If you call yourself a poet, don't just sit there. Poetry is not a sedentary occupation, not a "take your seat" practice. Stand up and let them have it.
It's been a rough couple weeks at work. After eating lunch at my desk Friday, I need fresh air. An impromptu afternoon stroll takes me to the bookstore.
I miss browsing in bookstores. The bookstores I know here on the whole simply aren't conducive to it. I go with a mission usually, for "research" or a specific purchase. Some lunch hours I may spend more time there, scanning the bargain bins, but methodically, with only the pretense of leisure. It dawns on me that I may have shut myself off from an introduction to many fine and interesting books, pretty ones that shine cleverly at the cocktail hour, but deep and secretive ones too that leak their mysteries into the last bottle of wine some time after midnight when the jazz records come on.
So I... I don't know what I'm doing there Friday. I'm angry and distracted and tired. And I pluck off the shelf, I know not why — I guess because it's black and red, slim, the title psst-ing at me — Lawrence Ferlinghetti's Poetry as Insurgent Art, and I start to read, and smile. I feel all giddy inside.

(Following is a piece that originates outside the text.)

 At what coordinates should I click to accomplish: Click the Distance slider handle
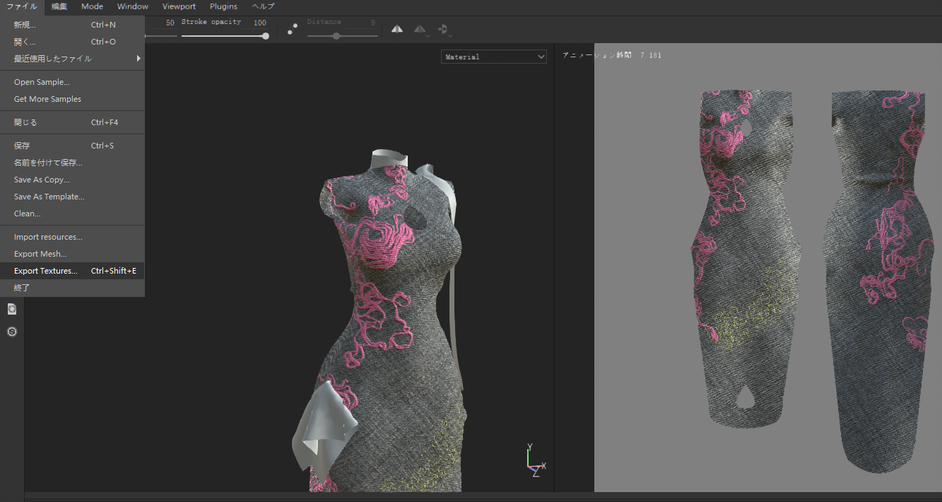tap(336, 36)
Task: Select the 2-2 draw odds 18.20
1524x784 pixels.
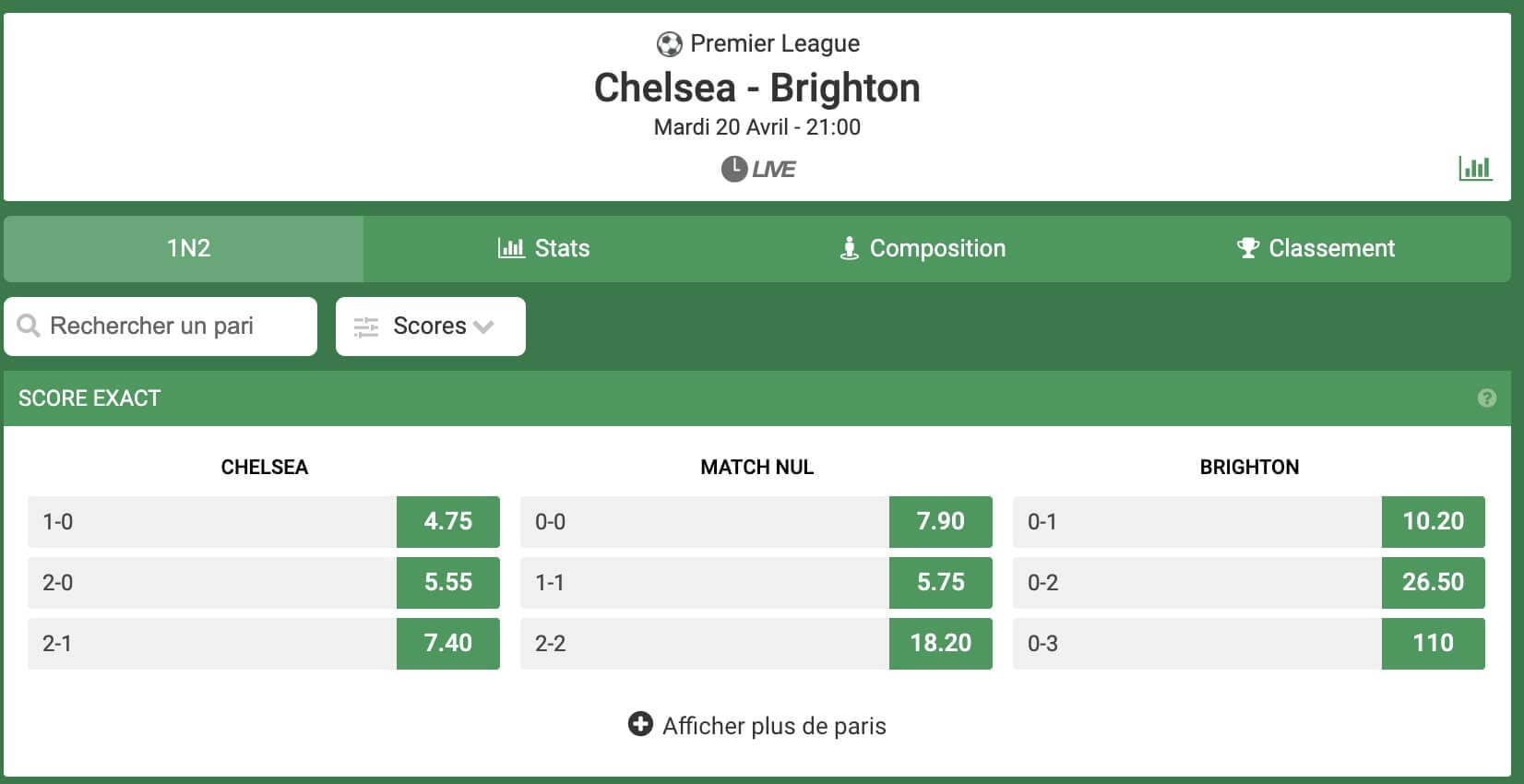Action: click(x=941, y=644)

Here's the thing. I'm a poet, I'm realizing. I mean... I don't actually write verse. But. No, I'm off to a bad start. How can I explain...?

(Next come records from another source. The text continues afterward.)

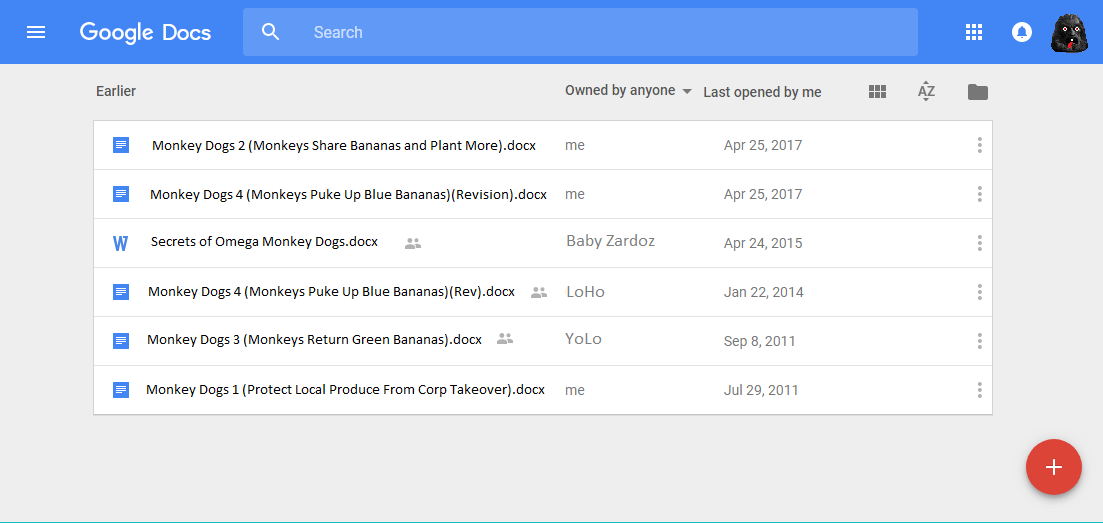Open Monkey Dogs 3 (Monkeys Return Green Bananas).docx
Viewport: 1103px width, 523px height.
tap(314, 340)
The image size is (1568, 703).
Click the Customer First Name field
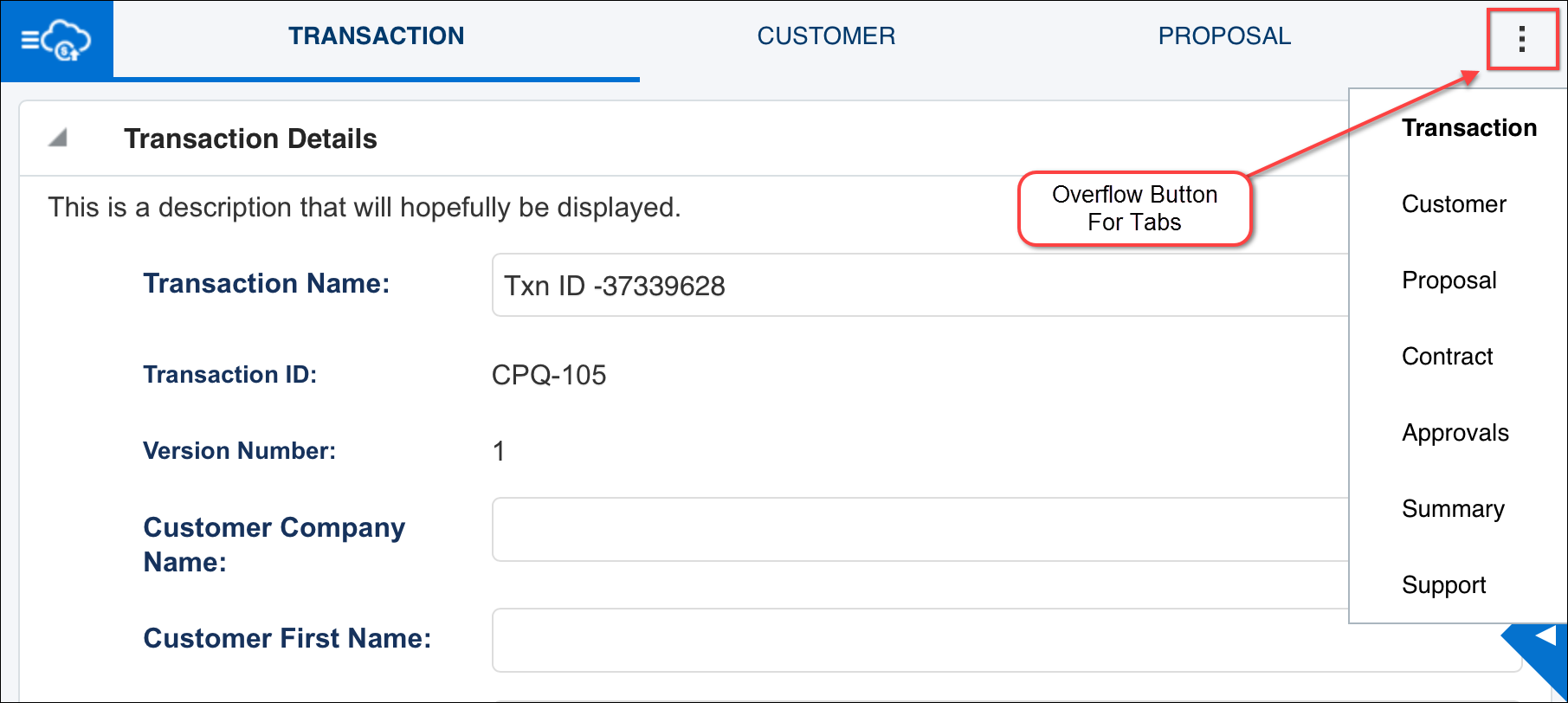tap(866, 640)
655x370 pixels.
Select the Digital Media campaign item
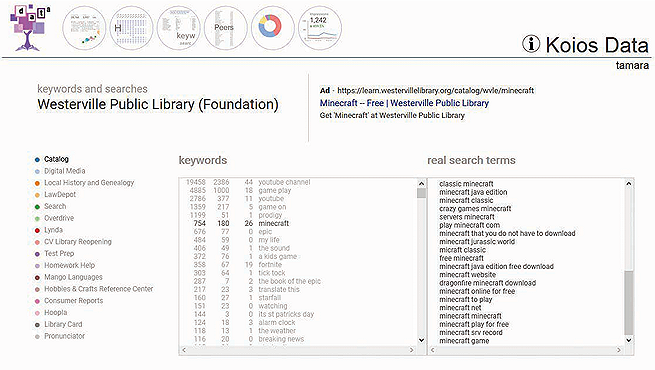(65, 171)
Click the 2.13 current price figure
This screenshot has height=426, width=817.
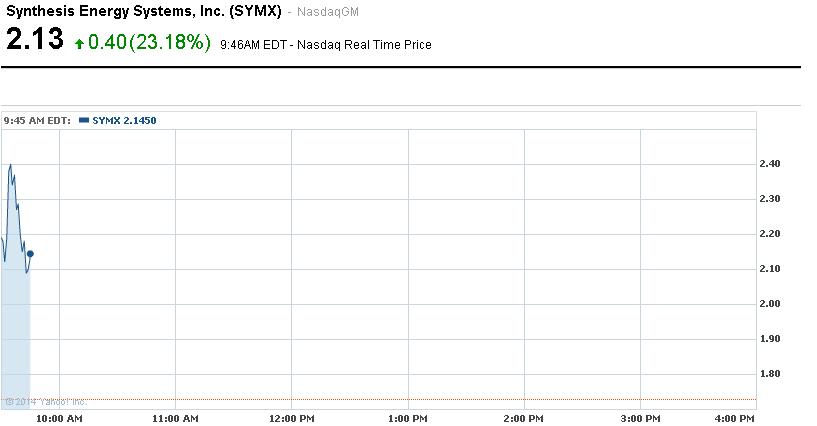coord(35,41)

I think I'm having a midlife crisis. That is, something is crawling over me, or bursting out of me, or seeping through my pores. Part of this is a physical function of age: I'm at, or nearing, my sexual peak, chronobiologically speaking, and the time bomb of the biological clock is pulsing, pounding, through my heart, my head.
This is a lustiness beyond the physical, that has yet to be sated. I am hungry — all my senses together screaming for more! And I am vibrating! Every fibre of my being — my physical body, yes, but I mean my neurons, my heartstrings — vibrating! Singing! My God, do you have any idea how much I love crunchy leaves?!!
Am I crazy? Or is this the noise of a cocoon rustling around me, flaking away?
And it happens that I've discovered poetry. And I think these things are connected. And Ferlinghetti has me crying Yes! Yes! with every proclamation. Like I am being called to arms. Though I'm not sure my arms are literary ones. And I'm not sure what I'm supposed to do with this information exactly. But it's being made clear to me that this feeling, this experience, this crisis, is not a disintegration, but au contraire a synthesis, at a molecular level, of body and mind too long separate.
Instead of trying to escape reality, plunge into the flesh of the world.